Haïti, Madagascar : deux nouvelles « commissions mixtes d’historiens » annoncées par Emmanuel Macron

Deux commissions mixtes d’historiens ont été annoncées par le président de la République. L'une sur Haïti, l'autre sur la répression de 1947 à Madagascar et ses « atrocités ».

Le président français, Emmanuel Macron, à Antananarivo, le 24 avril 2025. Ludovic Marin / AFP

La création de commissions d’historiens, de préférence mixtes, de même que les restitutions d’objets ou de restes humains issus de la colonisation, a été érigée par Emmanuel Macron en un instrument diplomatique comme un autre. Le travail dhistoriens sélectionnés est mis au service d’une politique censée, selon l’Elysée, améliorer des relations tendues avec les anciennes colonies, alors que s’effondre l’influence française auprès de nombre d’entre elles.
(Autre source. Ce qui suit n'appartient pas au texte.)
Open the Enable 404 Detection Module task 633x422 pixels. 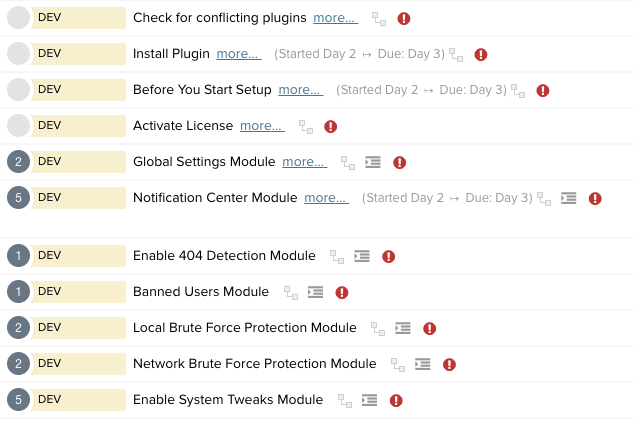[x=224, y=256]
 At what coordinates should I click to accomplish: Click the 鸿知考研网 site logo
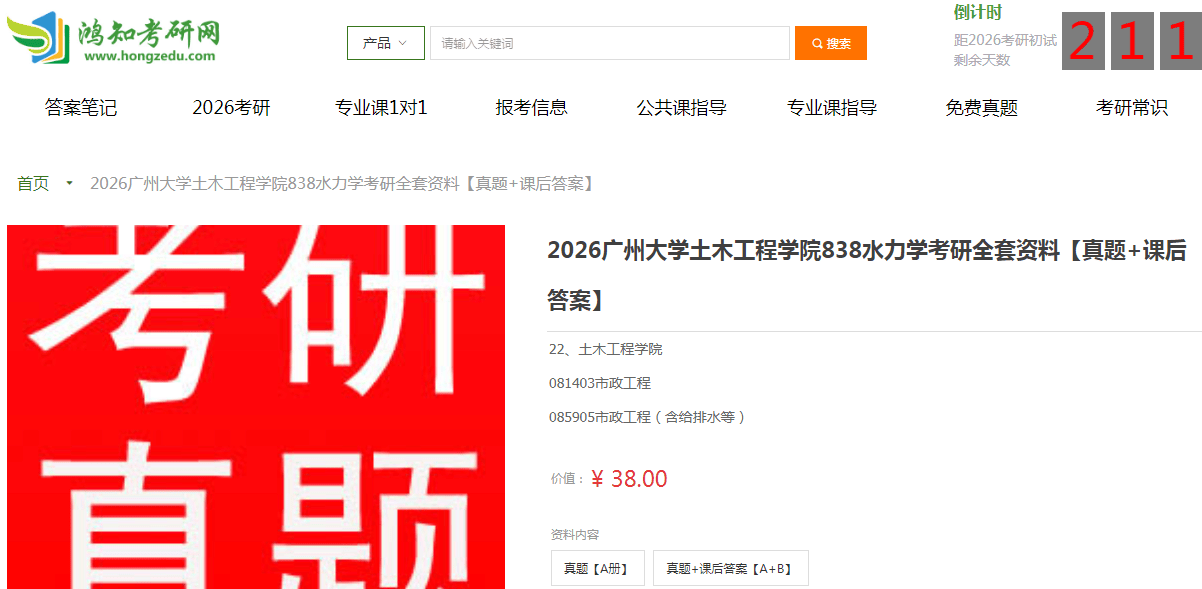[x=114, y=39]

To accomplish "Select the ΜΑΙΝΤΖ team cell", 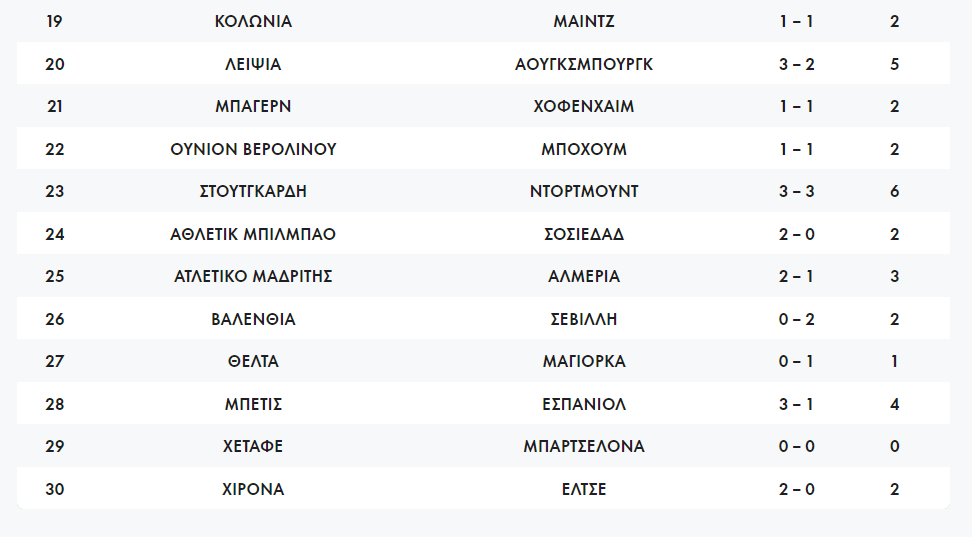I will tap(584, 21).
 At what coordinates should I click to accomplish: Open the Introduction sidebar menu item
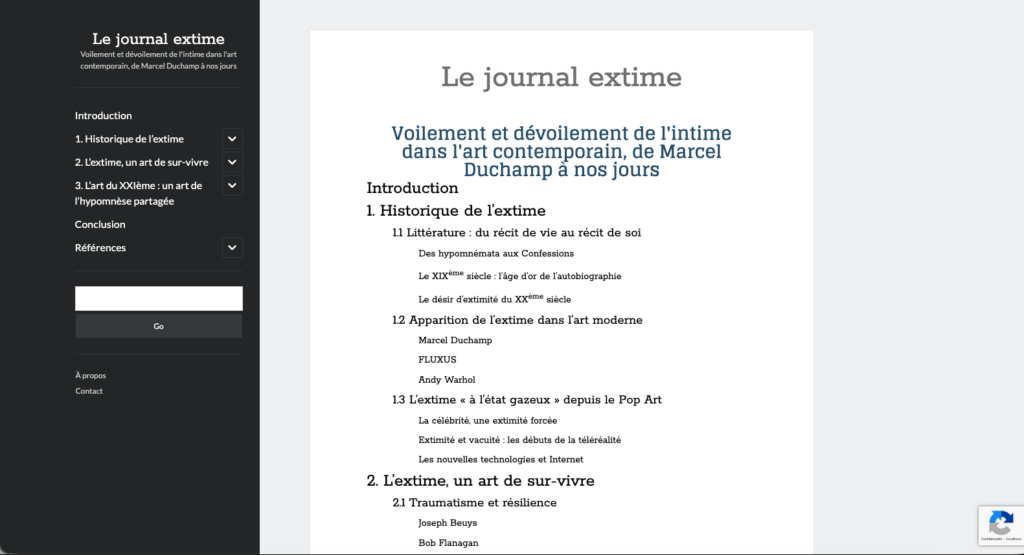pos(103,116)
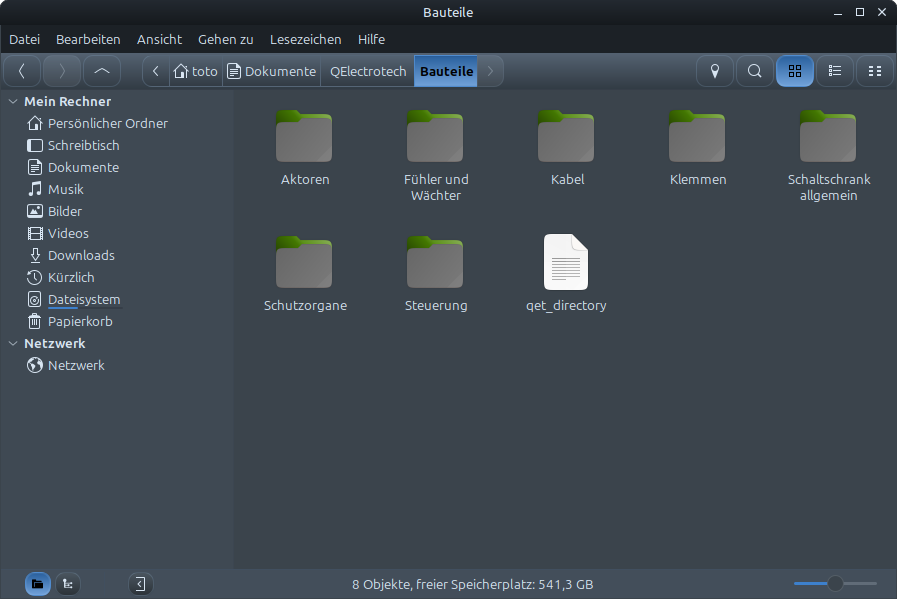The width and height of the screenshot is (897, 599).
Task: Switch to icon grid view
Action: 795,71
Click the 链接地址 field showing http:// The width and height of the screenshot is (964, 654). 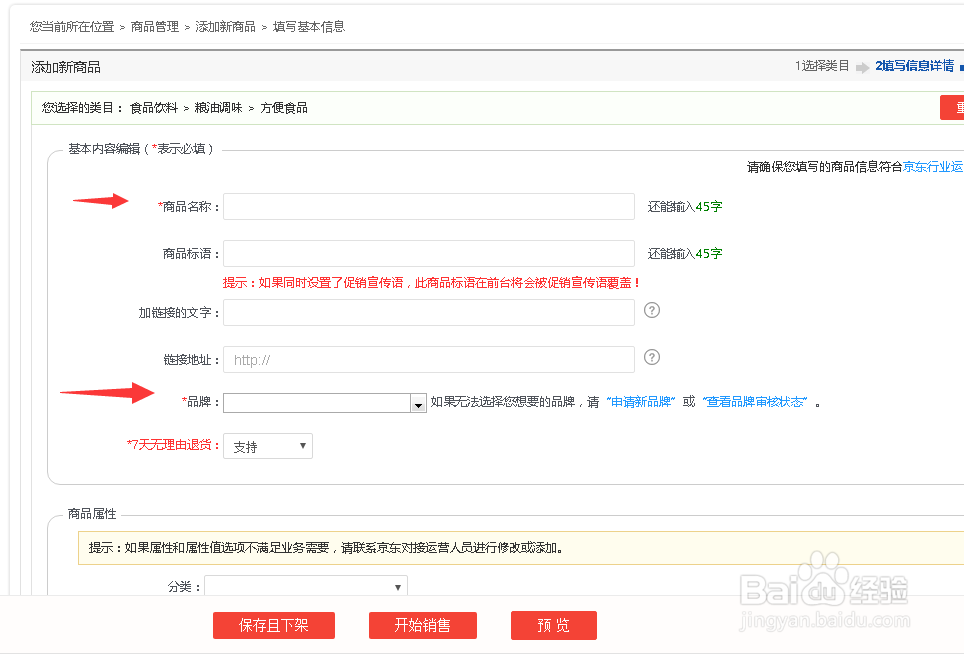pos(428,359)
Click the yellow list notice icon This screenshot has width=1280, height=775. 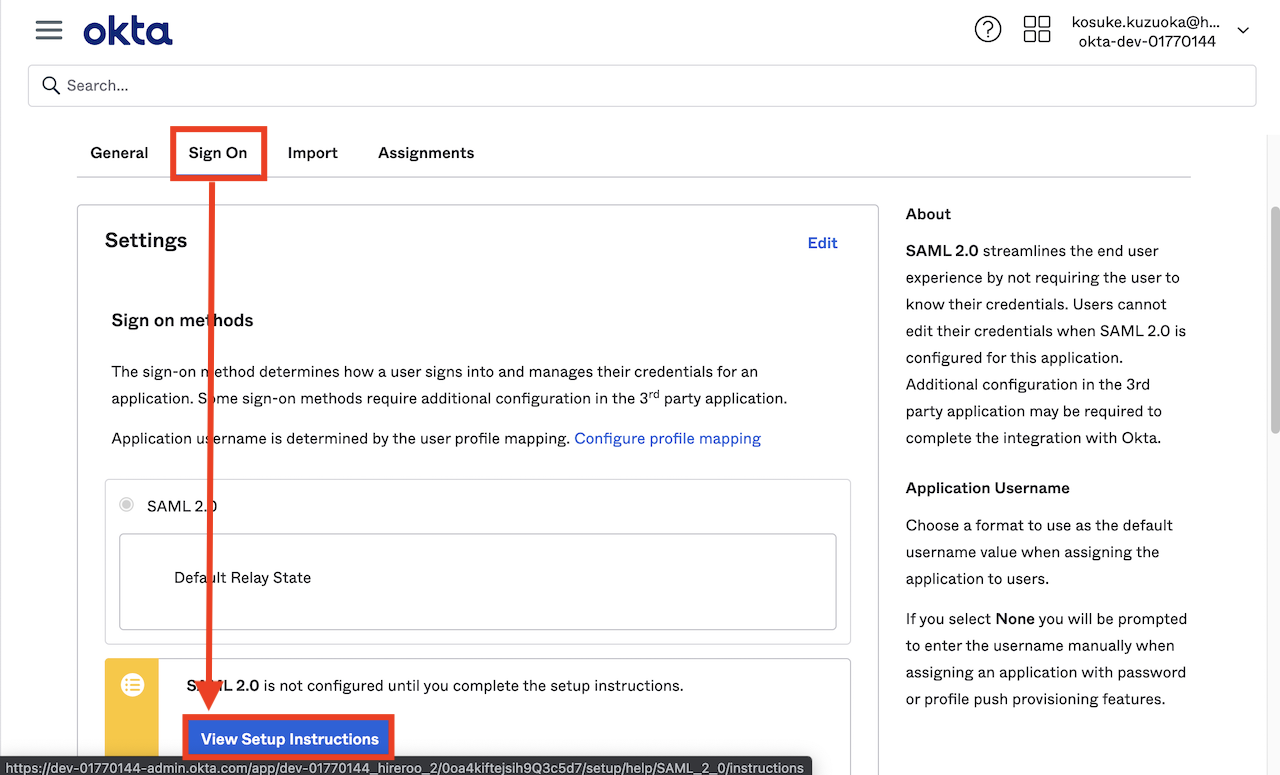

Après la création en 2019 d’une commission d’historiens français sur le rôle de la France dans le génocide des Tutsis au Rwanda (le Rwanda ayant fait sa propre commission), la méthode de la commission mixte a été inaugurée en 2022 sur la colonisation et la guerre d’Algérie ainsi qu’au sujet de la guerre au Cameroun. Si l’activité de la commission franco-algérienne a fortement pâti des relations diplomatiques chaotiques entre les deux Etats, la commission Cameroun a rendu son rapport en 2025. Deux nouvelles commissions mixtes viennent de voir le jour, toujours sur l’initiative de la France.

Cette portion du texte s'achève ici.